For a while I used a IBW → ASCII reader that I coded up in C, but when I joined the Hooke project during the winter of 2009–2010, I translated the reader into Python to support the drivers for data from Asylum Research's MFP-* and related microscopes. This scratched my itch for a few years.

Fast forward to 2012, and for the first time I needed to extract data from a PXP file. Since my Python code only supported IBW's, I searched around and found igor.py by Paul Kienzle Merlijn van Deen. They had a PXP reader, but no reader for stand-alone IBW files. I decided to merge the two projects, so I split my reader out of the Hooke repository and hacked up the Git repository referenced above. Now it's easy to get a hold of all that useful metadata in a hurry. No writing ability yet, but I don't know why you'd want to move data that direction anyway ;).

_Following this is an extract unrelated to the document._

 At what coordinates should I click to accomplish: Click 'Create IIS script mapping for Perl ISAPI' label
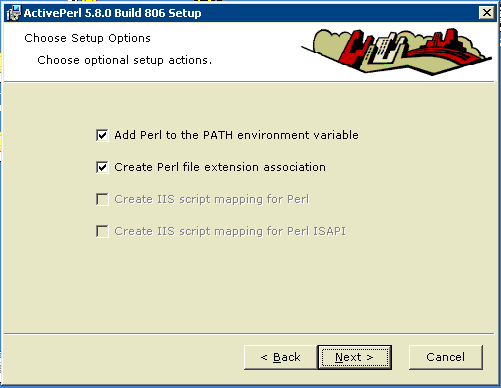(230, 231)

Parsing dynamic structures with Python

The IGOR file formats rely on lots of shenanigans with C structs. To meld all the structures together in a natural way, I've extended Python's standard struct library to support arbitrary nesting and dynamic fields. Take a look at igor.struct for some examples. This framework makes it easy to load data from structures like:

struct vector {
  unsigned int length;
  short data[length];
};

With the standard struct module, you'd read this using the functional approach:

>>> import struct
>>> buffer = b'\x00\x00\x00\x02\x01\x02\x03\x04'
>>> length_struct = struct.Struct('>I')
>>> length = length_struct.unpack_from(buffer)[0]
>>> data = struct.unpack_from('>' + 'h'*length, buffer, length_struct.size)
>>> print(data)
(258, 772)

This obviously works, but keeping track of the offsets, byte ordering, etc. can be tedious. My igor.struct package allows you to use a more object oriented approach:

>>> from pprint import pprint
>>> from igor.struct import Field, DynamicField, DynamicStructure
>>> class DynamicLengthField (DynamicField):
...     def pre_pack(self, parents, data):
...         "Set the 'length' value to match the data before packing"
...         vector_structure = parents[-1]
...         vector_data = self._get_structure_data(
...             parents, data, vector_structure)
...         length = len(vector_data['data'])
...         vector_data['length'] = length
...         data_field = vector_structure.get_field('data')
...         data_field.count = length
...         data_field.setup()
...     def post_unpack(self, parents, data):
...         "Adjust the expected data count to match the 'length' value"
...         vector_structure = parents[-1]
...         vector_data = self._get_structure_data(
...             parents, data, vector_structure)
...         length = vector_data['length']
...         data_field = vector_structure.get_field('data')
...         data_field.count = length
...         data_field.setup()
>>> dynamic_length_vector = DynamicStructure('vector',
...     fields=[
...         DynamicLengthField('I', 'length'),
...         Field('h', 'data', count=0, array=True),
...         ],
...     byte_order='>')
>>> vector = dynamic_length_vector.unpack(buffer)
>>> pprint(vector)
{'data': array([258, 772]), 'length': 2}

While this is overkill for such a simple example, it scales much more cleanly than an approach using the standard struct module. The main benefit is that you can use Structure instances as format specifiers for Field instances. This means that you could specify a C structure like:

struct vectors {
  unsigned int length;
  struct vector data[length];
};

With:

>>> dynamic_length_vectors = DynamicStructure('vectors',
...     fields=[
...         DynamicLengthField('I', 'length'),
...         Field(dynamic_length_vector, 'data', count=0, array=True),
...         ],
...     byte_order='>')

The C code your mimicking probably only uses a handful of dynamic approaches. Once you've written classes to handle each of them, it is easy to translate arbitrarily complex nested C structures into Python representations.

The pre-pack and post-unpack hooks also give you a convenient place to translate between some C struct's funky format and Python's native types. You take care off all that when you define the structure, and then any part of your software that uses the structure gets the native version automatically.